**What is required**
For this listing, the lines between the one holding "[Twitter] (169, 2487)" and the one holding "OMEGA-3 SUPPLEMENT (75, 1879)", inclusive, must be set down exactly.

**Extracted information**
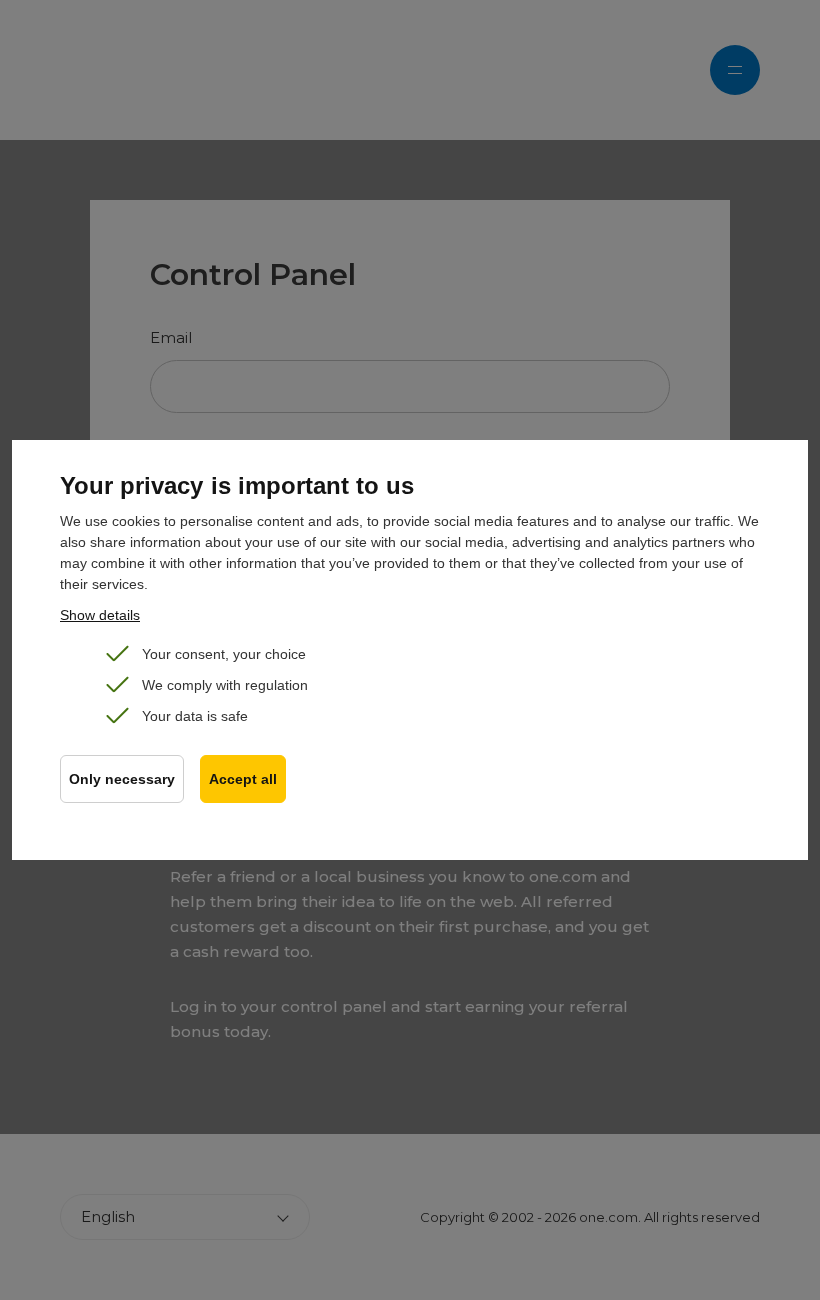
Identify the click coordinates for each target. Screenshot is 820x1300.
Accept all (243, 779)
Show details (100, 615)
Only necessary (122, 779)
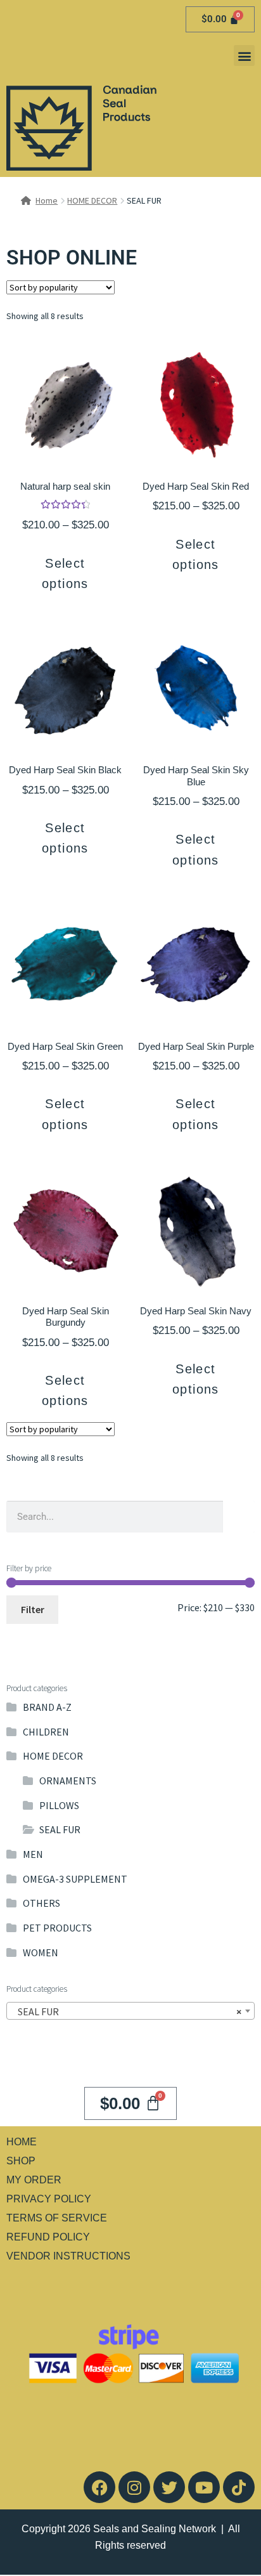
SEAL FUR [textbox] (126, 2011)
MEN (33, 1854)
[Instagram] (134, 2487)
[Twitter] (169, 2487)
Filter (32, 1609)
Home (46, 200)
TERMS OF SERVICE (56, 2218)
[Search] (239, 1517)
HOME (21, 2141)
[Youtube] (204, 2487)
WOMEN (40, 1952)
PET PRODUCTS (57, 1927)
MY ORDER (33, 2179)
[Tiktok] (239, 2487)
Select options (65, 573)
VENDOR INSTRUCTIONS (68, 2256)
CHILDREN (46, 1731)
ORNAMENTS (67, 1780)
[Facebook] (99, 2487)
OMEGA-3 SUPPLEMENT (75, 1879)
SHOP (20, 2160)
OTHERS (41, 1903)
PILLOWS (59, 1805)
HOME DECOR (92, 200)
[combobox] (130, 2011)
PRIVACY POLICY (48, 2199)
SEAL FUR (59, 1829)
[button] (244, 55)
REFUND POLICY (48, 2237)
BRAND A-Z (47, 1707)
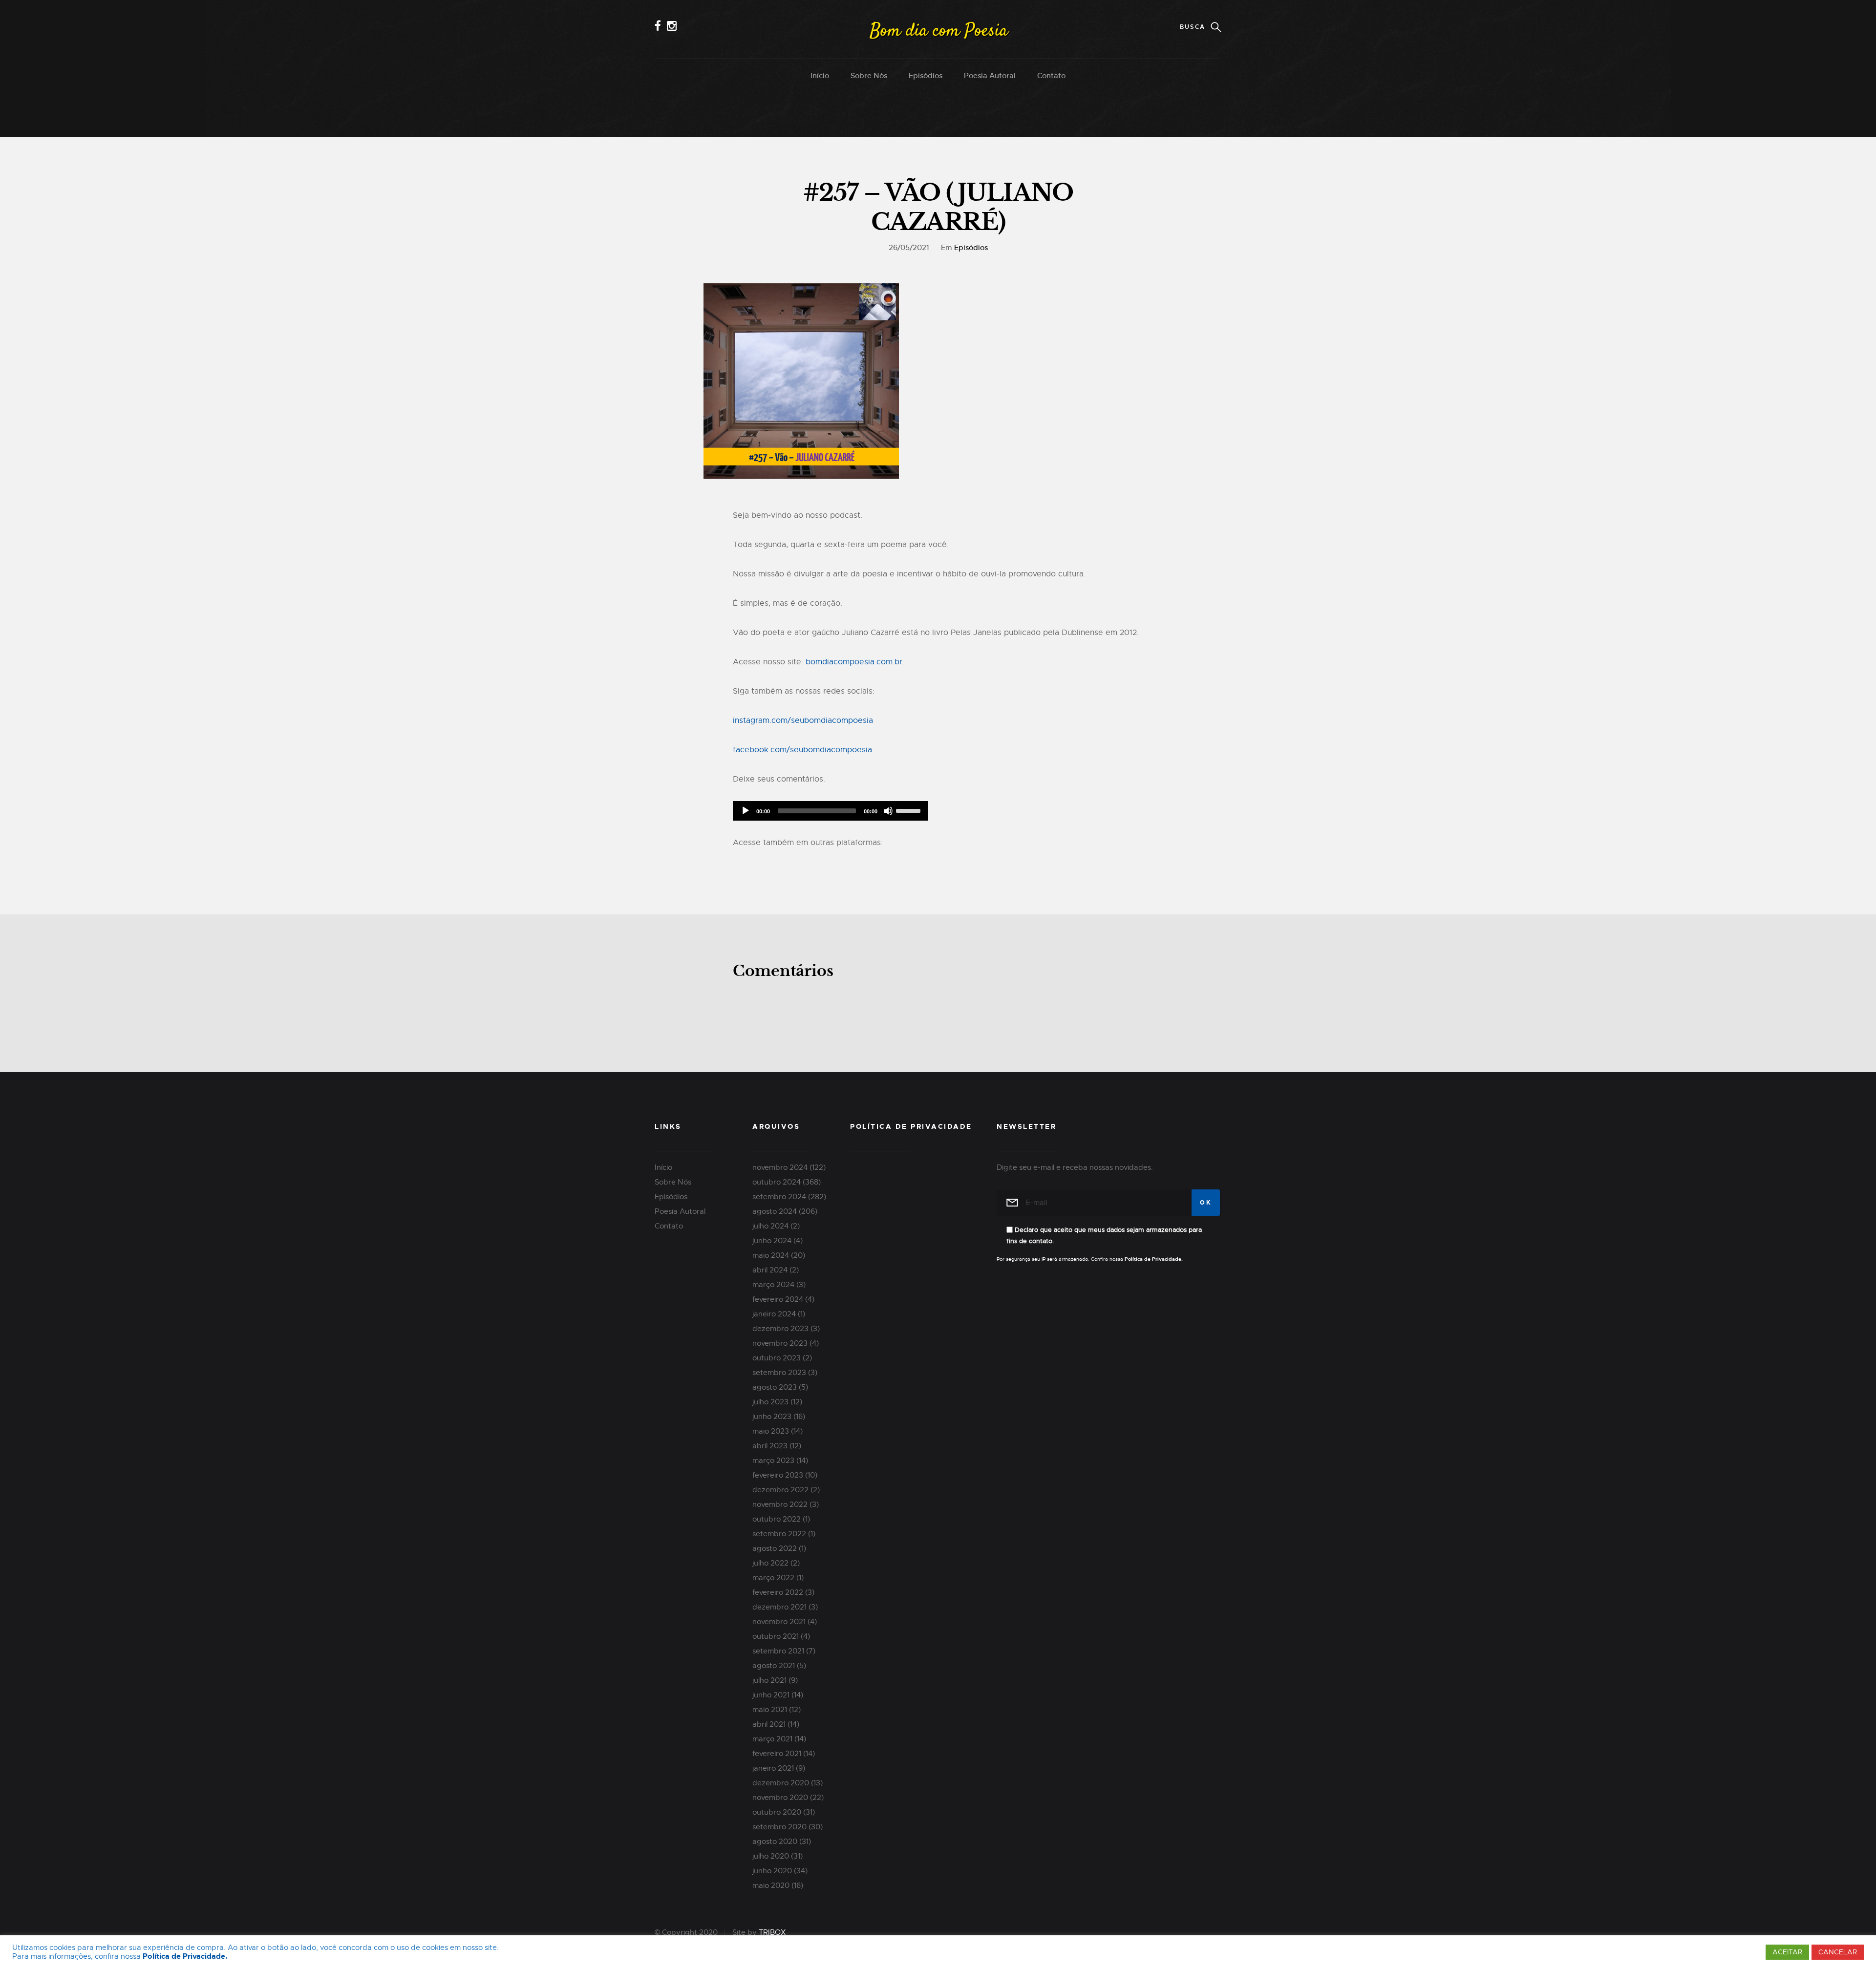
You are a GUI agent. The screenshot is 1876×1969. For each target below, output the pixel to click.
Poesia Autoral (990, 75)
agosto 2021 (773, 1665)
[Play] (745, 811)
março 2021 (772, 1739)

**Response to the task**
[Twitter] (169, 2487)
Filter (32, 1609)
Home (46, 200)
TERMS OF SERVICE (56, 2218)
[Search] (239, 1517)
HOME (21, 2141)
[Youtube] (204, 2487)
WOMEN (40, 1952)
PET PRODUCTS (57, 1927)
MY ORDER (33, 2179)
[Tiktok] (239, 2487)
Select options (65, 573)
VENDOR INSTRUCTIONS (68, 2256)
CHILDREN (46, 1731)
ORNAMENTS (67, 1780)
[Facebook] (99, 2487)
OMEGA-3 SUPPLEMENT (75, 1879)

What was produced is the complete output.